- [What to produce] An exact repeat is needed of the lines from the one with "Edit the price of Intel Xeon E3-1230 V2" through the last line of the data below. Please omit the pictures.

- [Available data]
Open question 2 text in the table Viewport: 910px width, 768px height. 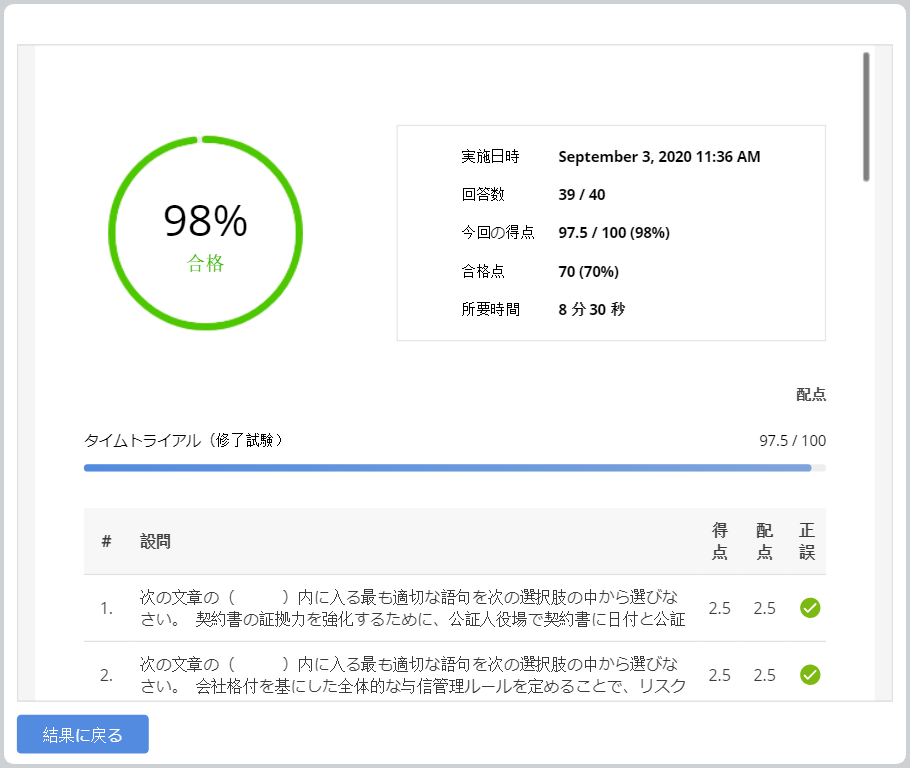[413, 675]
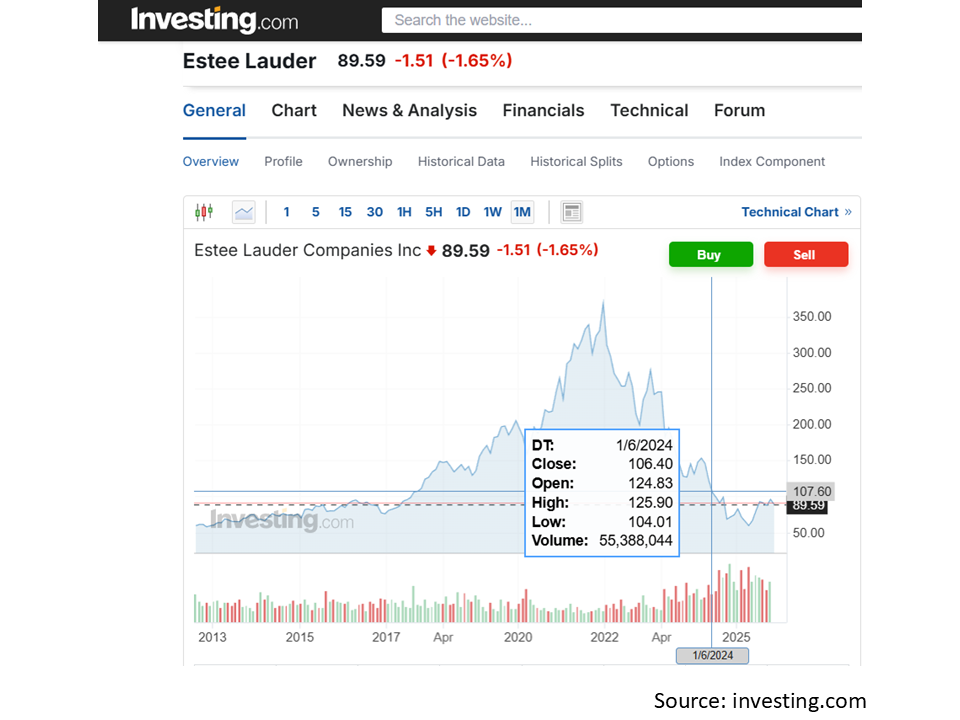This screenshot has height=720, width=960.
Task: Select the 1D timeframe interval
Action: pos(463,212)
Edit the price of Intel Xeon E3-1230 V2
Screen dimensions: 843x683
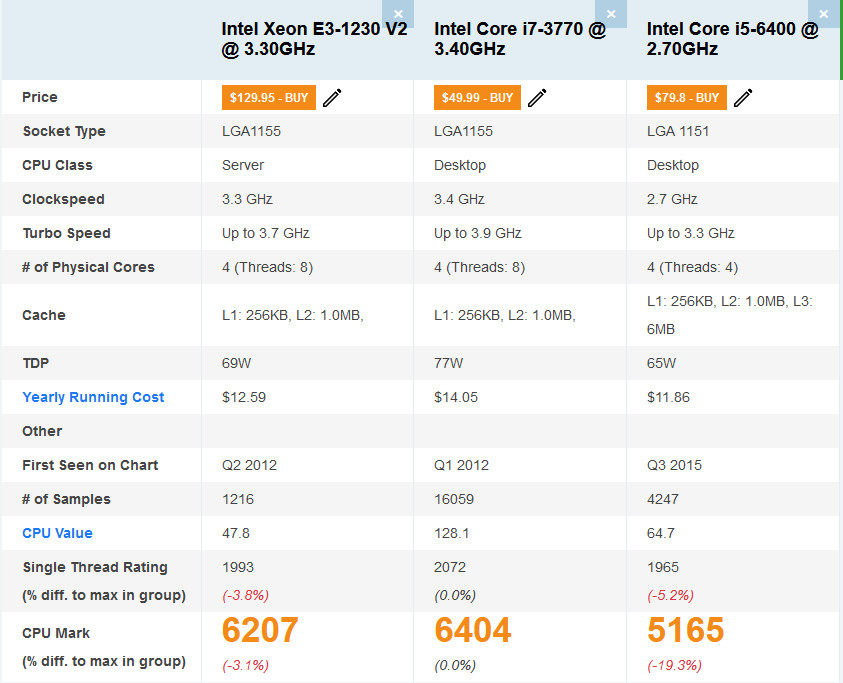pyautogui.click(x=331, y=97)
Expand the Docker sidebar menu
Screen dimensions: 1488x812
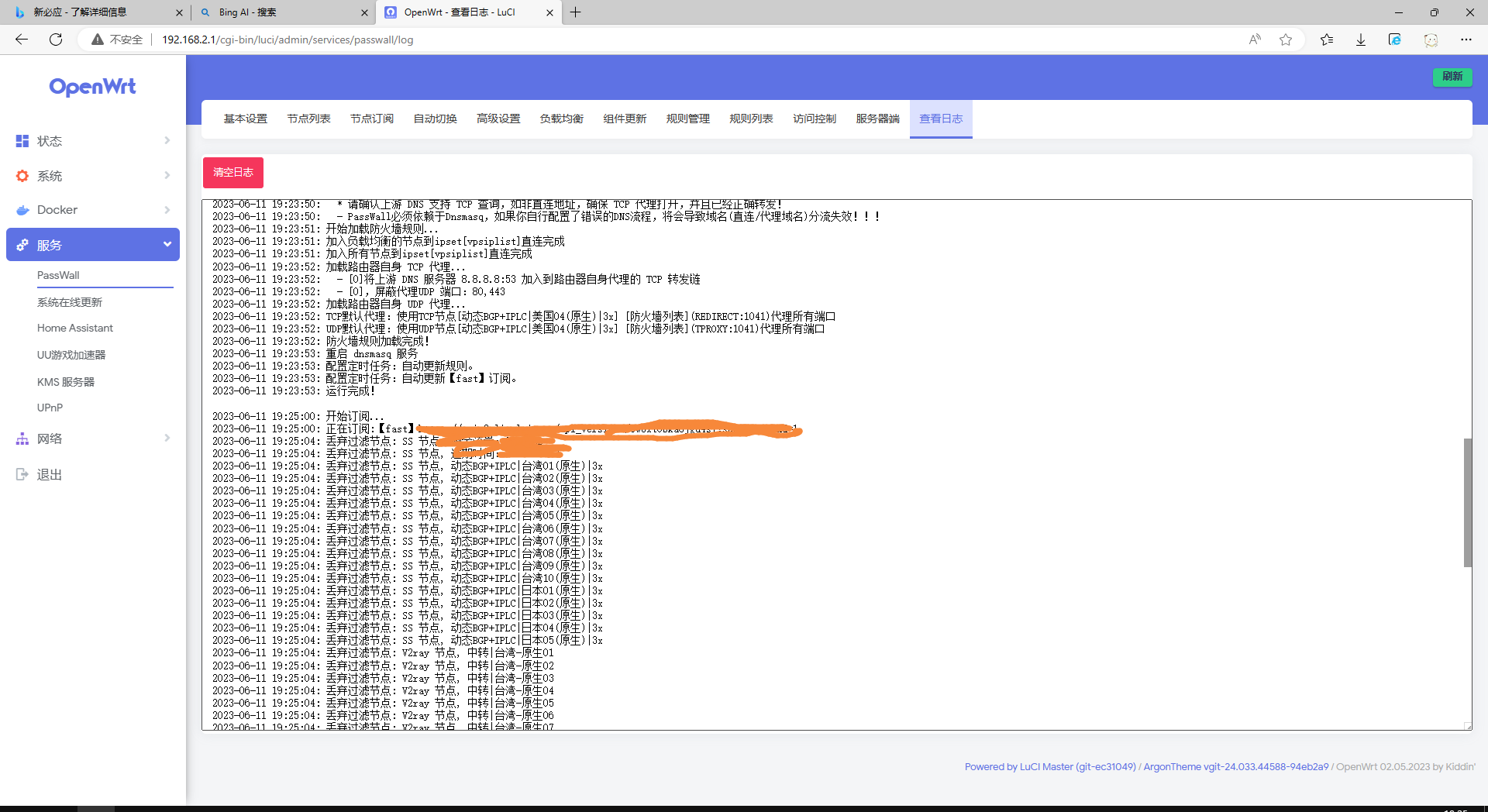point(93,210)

- [Answer to this task]
Edit the price of Intel Xeon E3-1230 V2
Screen dimensions: 843x683
pyautogui.click(x=331, y=97)
Expand the Docker sidebar menu
Screen dimensions: 1488x812
point(93,210)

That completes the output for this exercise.